* _Exercise objective_: Rewrite the part of the listing that opens with the line containing "Given: Click the image" and runs through the end of the listing, substituting "symbol" for every "icon" and leaving everything else unchanged.
* BEGIN *
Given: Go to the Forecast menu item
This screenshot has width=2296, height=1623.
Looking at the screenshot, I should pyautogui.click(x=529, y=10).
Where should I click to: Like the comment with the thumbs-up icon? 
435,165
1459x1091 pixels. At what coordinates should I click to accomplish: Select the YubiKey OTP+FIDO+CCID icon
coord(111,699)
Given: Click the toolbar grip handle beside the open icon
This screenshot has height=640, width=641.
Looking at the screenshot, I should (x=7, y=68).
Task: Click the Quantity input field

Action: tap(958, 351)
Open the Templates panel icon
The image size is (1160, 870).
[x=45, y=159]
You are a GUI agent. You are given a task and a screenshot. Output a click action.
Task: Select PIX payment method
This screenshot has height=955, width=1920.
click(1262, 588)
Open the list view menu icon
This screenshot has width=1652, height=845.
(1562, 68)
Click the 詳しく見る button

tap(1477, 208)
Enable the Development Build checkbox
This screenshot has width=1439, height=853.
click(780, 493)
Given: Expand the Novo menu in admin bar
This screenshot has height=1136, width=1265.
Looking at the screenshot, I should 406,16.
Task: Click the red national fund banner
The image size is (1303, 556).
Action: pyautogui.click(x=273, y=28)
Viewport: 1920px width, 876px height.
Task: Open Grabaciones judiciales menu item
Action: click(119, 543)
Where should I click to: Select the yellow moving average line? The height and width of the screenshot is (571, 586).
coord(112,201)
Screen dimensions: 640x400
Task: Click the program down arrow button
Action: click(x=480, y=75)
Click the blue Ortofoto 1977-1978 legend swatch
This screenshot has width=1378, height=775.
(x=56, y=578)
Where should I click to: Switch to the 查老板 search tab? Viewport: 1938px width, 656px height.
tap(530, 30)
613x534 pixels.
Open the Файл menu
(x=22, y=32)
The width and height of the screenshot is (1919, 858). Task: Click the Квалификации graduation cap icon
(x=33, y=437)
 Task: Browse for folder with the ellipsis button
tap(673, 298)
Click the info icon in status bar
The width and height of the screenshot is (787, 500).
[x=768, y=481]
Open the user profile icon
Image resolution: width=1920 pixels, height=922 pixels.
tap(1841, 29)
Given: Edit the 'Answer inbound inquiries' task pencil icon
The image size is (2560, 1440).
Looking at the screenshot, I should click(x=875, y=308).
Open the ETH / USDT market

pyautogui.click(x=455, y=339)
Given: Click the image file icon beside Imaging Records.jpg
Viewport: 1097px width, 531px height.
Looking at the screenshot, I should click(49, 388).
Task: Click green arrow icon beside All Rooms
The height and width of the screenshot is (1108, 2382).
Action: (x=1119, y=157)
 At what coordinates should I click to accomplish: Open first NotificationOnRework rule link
* END *
* _Correct output_:
Given: Click the image file symbol beside Imaging Records.jpg
Viewport: 1097px width, 531px height.
Looking at the screenshot, I should click(49, 388).
Task: Click green arrow symbol beside All Rooms
The height and width of the screenshot is (1108, 2382).
Action: (x=1119, y=157)
 At what coordinates should I click to accomplish: Open first NotificationOnRework rule link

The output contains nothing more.